After our hands are done manipulating the dough, one of the ultimate judges – that decides how well our baking creations turned out – is texture. Lin et al. evaluated the chewiness and hardness of their whole wheat concoctions, determining that more finely ground whole wheat flour produced airier, softer breads with good height and porous crumb structure (Fig 1). The fine ground loaf also had the thinnest cell wall and largest cell size, which explains the more open texture of the loaves, the authors stated. Coarse whole wheat grains produced a denser crumb structure with the thickest cell walls, smallest cell size and hardest crust (measured at 16.2 Newtons, or the weight of 16 Snickers bars pushing down on your hand). Notably the mouthfeel of the bread (oh, to have that job) was correlated with cell size and morphology; the thinner cell walls produced a “softer and more elastic texture than the coarser, thicker walled structure.”
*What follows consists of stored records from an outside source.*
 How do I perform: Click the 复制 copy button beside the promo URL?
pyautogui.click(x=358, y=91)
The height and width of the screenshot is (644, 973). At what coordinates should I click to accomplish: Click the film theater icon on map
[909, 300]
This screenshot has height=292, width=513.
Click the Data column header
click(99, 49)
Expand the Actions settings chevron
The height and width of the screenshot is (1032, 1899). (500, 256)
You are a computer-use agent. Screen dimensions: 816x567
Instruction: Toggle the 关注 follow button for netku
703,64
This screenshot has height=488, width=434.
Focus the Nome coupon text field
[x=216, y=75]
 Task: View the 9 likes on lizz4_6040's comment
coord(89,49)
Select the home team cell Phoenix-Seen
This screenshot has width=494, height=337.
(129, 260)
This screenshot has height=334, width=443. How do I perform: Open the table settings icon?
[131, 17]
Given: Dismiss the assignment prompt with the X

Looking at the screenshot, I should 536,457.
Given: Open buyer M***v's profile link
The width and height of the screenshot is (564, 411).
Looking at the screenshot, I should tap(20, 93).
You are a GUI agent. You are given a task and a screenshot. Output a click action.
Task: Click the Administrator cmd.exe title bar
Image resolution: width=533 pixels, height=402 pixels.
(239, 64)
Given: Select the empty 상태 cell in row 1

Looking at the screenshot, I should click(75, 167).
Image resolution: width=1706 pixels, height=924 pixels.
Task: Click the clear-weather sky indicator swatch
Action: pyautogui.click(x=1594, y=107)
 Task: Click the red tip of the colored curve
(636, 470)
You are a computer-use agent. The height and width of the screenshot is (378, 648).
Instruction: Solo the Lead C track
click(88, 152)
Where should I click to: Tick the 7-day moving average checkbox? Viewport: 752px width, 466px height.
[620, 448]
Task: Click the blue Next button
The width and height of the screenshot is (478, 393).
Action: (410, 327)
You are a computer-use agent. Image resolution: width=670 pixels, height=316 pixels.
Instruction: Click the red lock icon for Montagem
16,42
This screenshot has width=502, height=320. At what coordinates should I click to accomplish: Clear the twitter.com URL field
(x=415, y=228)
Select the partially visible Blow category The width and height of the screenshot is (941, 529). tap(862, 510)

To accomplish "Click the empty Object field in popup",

The scientists then looked at how much starch one can digest from the whole wheat breads of various particle sizes using a three-phrase oral-gastro-intestinal in vitro starch digestion experiment. They added pieces of bread sequentially to enzyme-fluid mixtures representing saliva, stomach acid and intestinal fluid. These representative fluids contained starch-degrading enzymes like α-amylase and amyloglucosidase and protein-degrading enzymes like pepsin and trypsin. As starch is a long carbohydrate chain made up of glucose sugars, the scientists could determine the rate of starch digestion by monitoring the increase in sugar concentration over time. They found that the rate of digestion for coarse and medium grain whole wheat loaves was lower than the standard white loaf, but the finely ground whole wheat loaf was digested slightly faster than the control (Fig 2A).
However, when comparing three bread bolus samples, or digested morsels, each with different particle sizes (Fig 2B), Lin et al. found inconsistent results. There was no significant difference in total sugar concentration (Fig 2C, where C∞ is total glucose concentration) or rate of digestion (Fig 2D, where k is the rate of digestion) between the three bolus samples. The team expected the black, blue and white bars in Fig 2C and 2D, representing bolus F1, F2 and F3 respectively, to have different digestion rates. This is because each bolus had different surface area, and therefore the area of interaction between digestion enzymes and the starch molecules are markedly different. Lin et al. mentioned that this was a phenomenon seen with other grain-based products like pasta and rice. Compared to the microstructures of the former grain-based foods, the authors noted, breads are more porous and open, creating a more consistent area of interaction between enzymes and starch that could explain the discrepancy.
Overall, Zhou and his team probed the inner workings on the whole wheat loaf, characterizing the effect of flour particle sizes on various bread properties. Their results showed that to produce the most aesthetically pleasing whole wheat bread, using finely ground flour gives the desirable airy, open crumb structure, good height and most pleasing mouthfeel of their three options. Their research may have a profound impact to how whole wheat breads are baked – potentially resulting in flavorful baking creations that would make even Paul Hollywood proud.